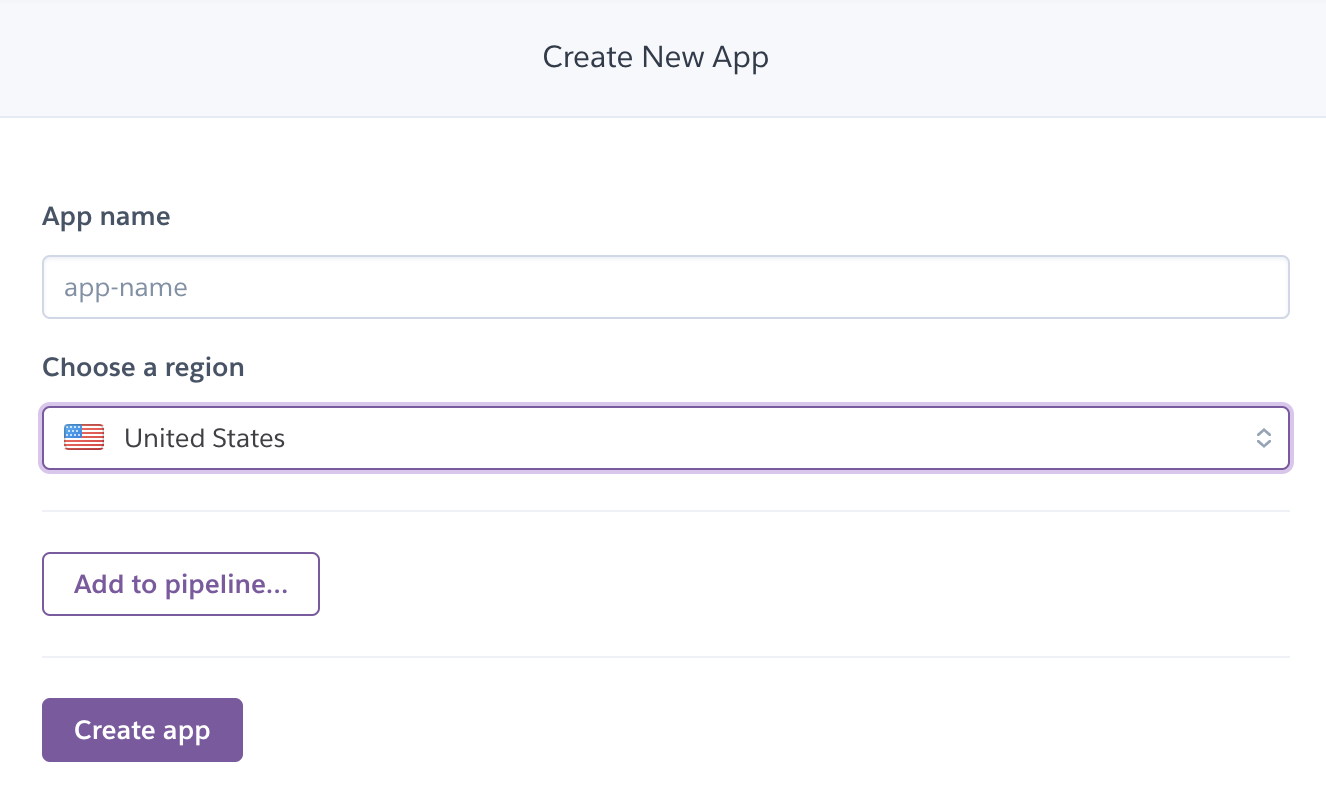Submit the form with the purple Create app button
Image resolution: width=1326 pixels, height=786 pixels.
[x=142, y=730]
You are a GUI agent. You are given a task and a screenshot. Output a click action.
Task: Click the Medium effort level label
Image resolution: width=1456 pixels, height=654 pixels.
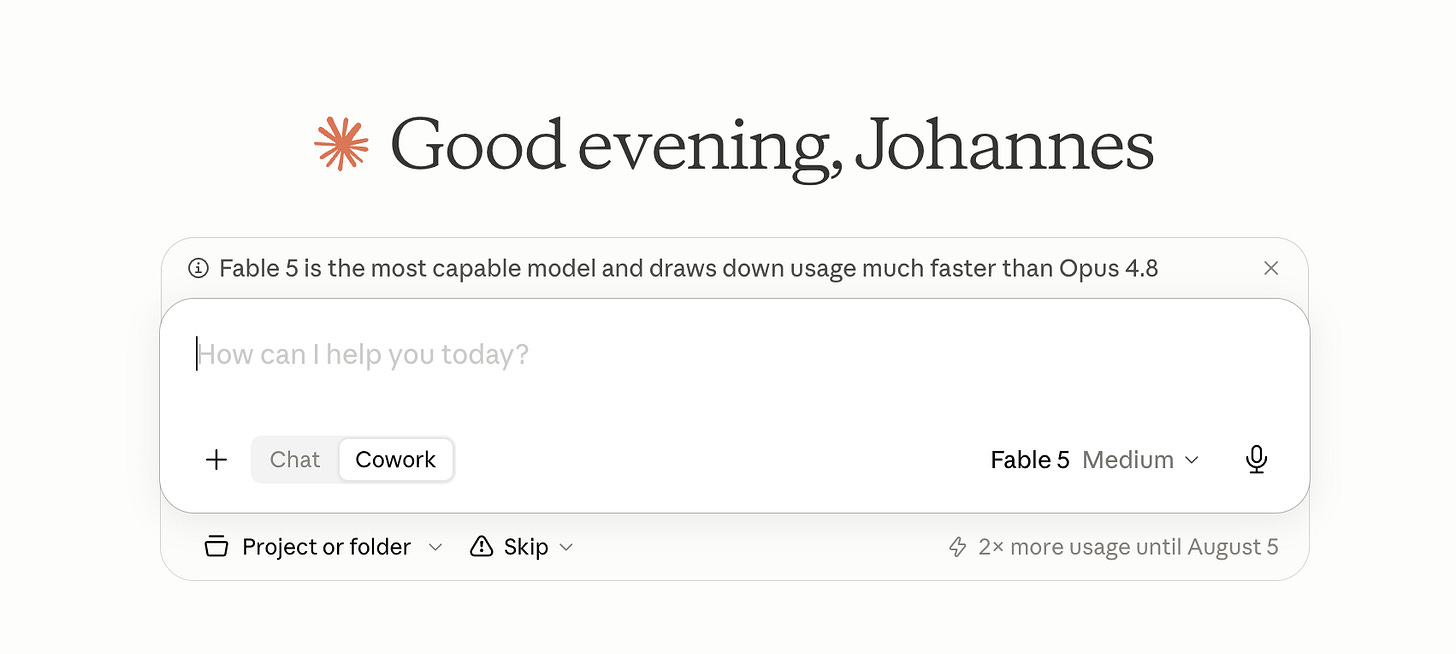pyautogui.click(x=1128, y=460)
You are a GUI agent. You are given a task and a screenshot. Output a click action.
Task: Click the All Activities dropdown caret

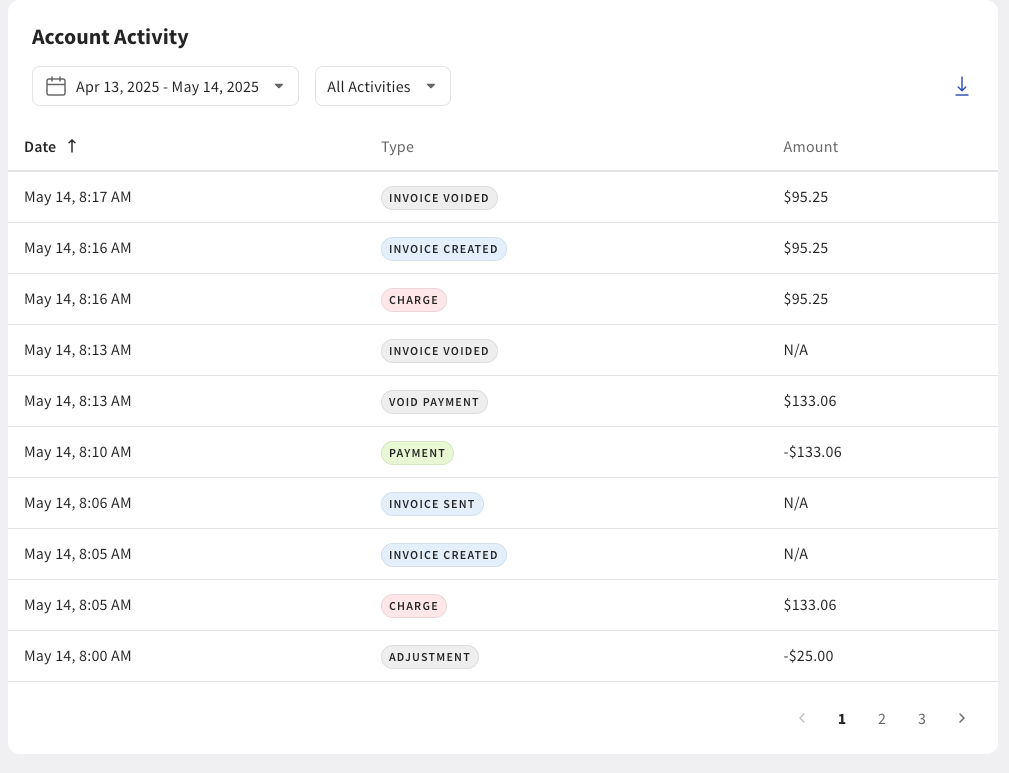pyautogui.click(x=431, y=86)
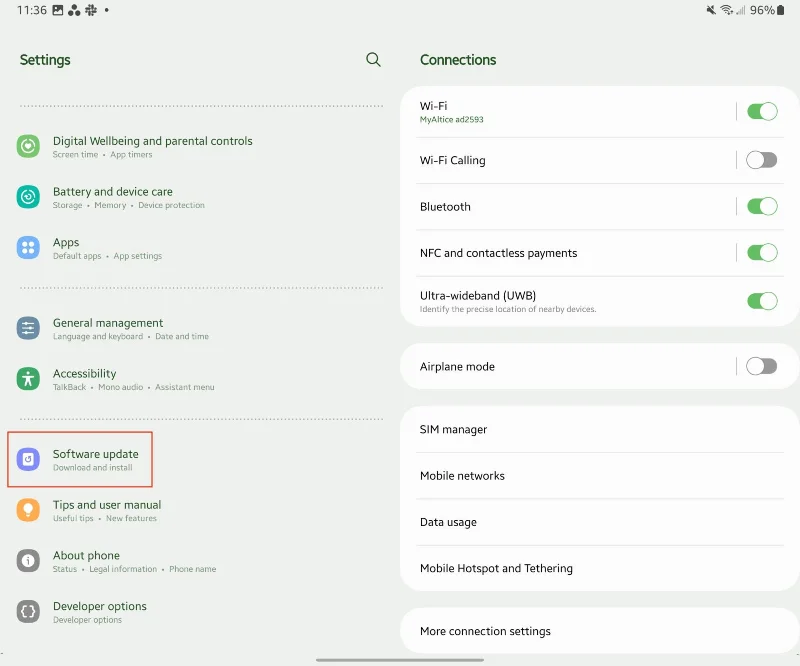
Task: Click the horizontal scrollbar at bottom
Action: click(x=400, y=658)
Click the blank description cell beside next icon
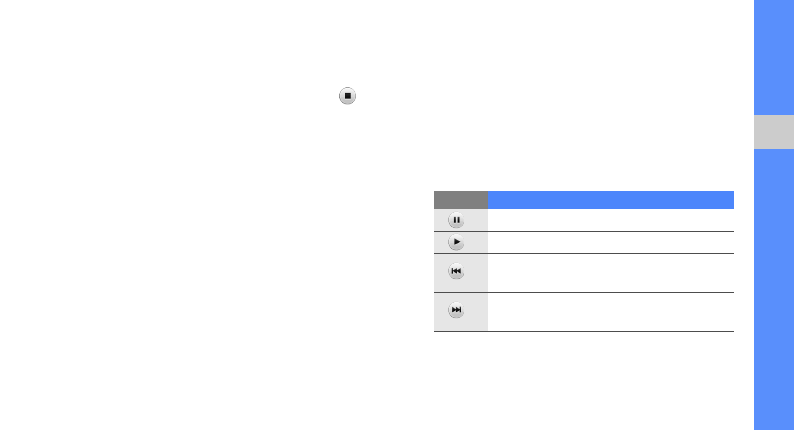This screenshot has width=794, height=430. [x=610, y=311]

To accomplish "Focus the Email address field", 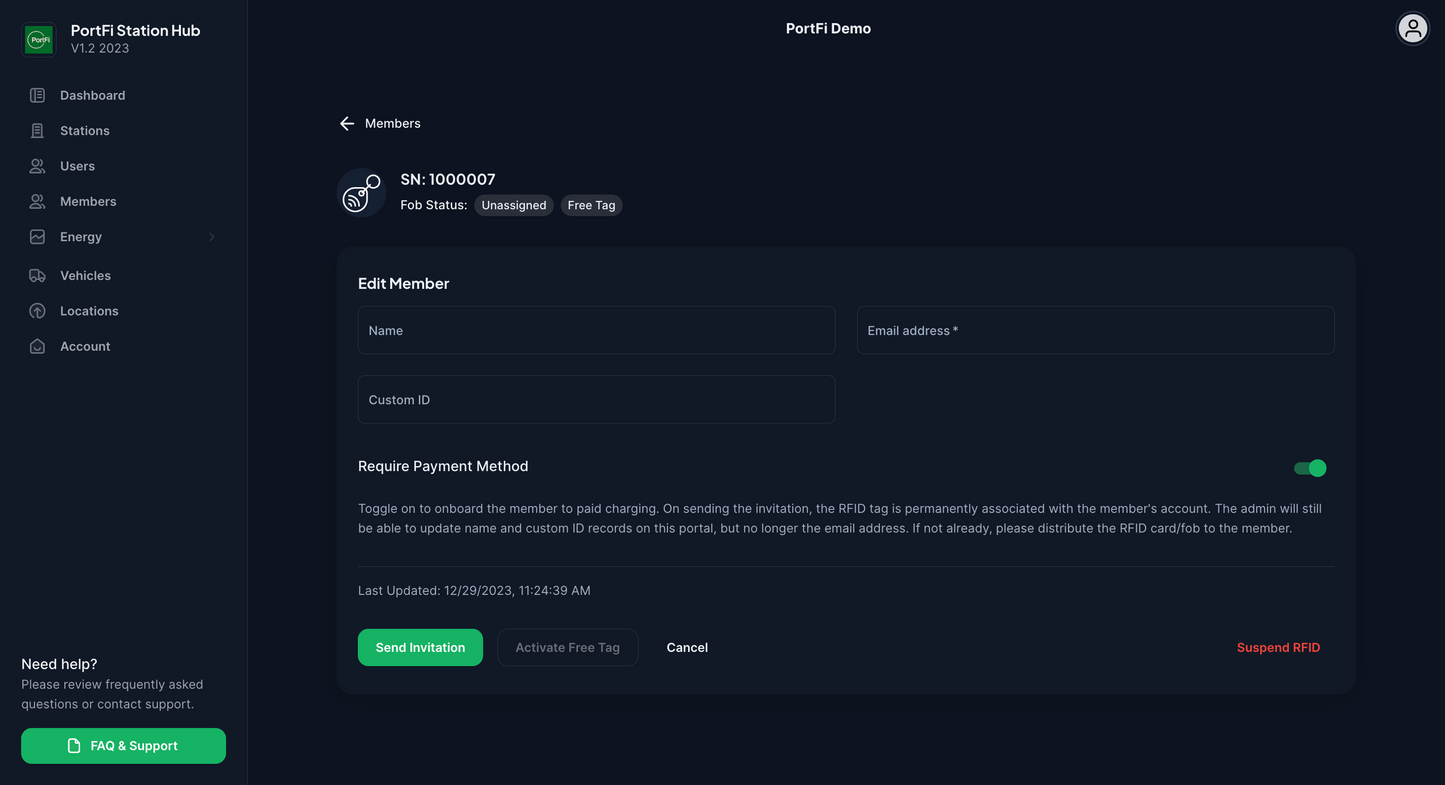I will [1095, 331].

▶ _Challenge_: Set down the records from their start through the line containing "pyautogui.click(x=1128, y=460)", inclusive, as a JSON list of strings, one per line, with blank lines omitted. Leave the pictures out of the answer.

▶ _The answer_:
[
  "Submit the form with the purple Create app button",
  "Image resolution: width=1326 pixels, height=786 pixels.",
  "[x=142, y=730]",
  "You are a GUI agent. You are given a task and a screenshot. Output a click action.",
  "Task: Click the Medium effort level label",
  "Image resolution: width=1456 pixels, height=654 pixels.",
  "pyautogui.click(x=1128, y=460)"
]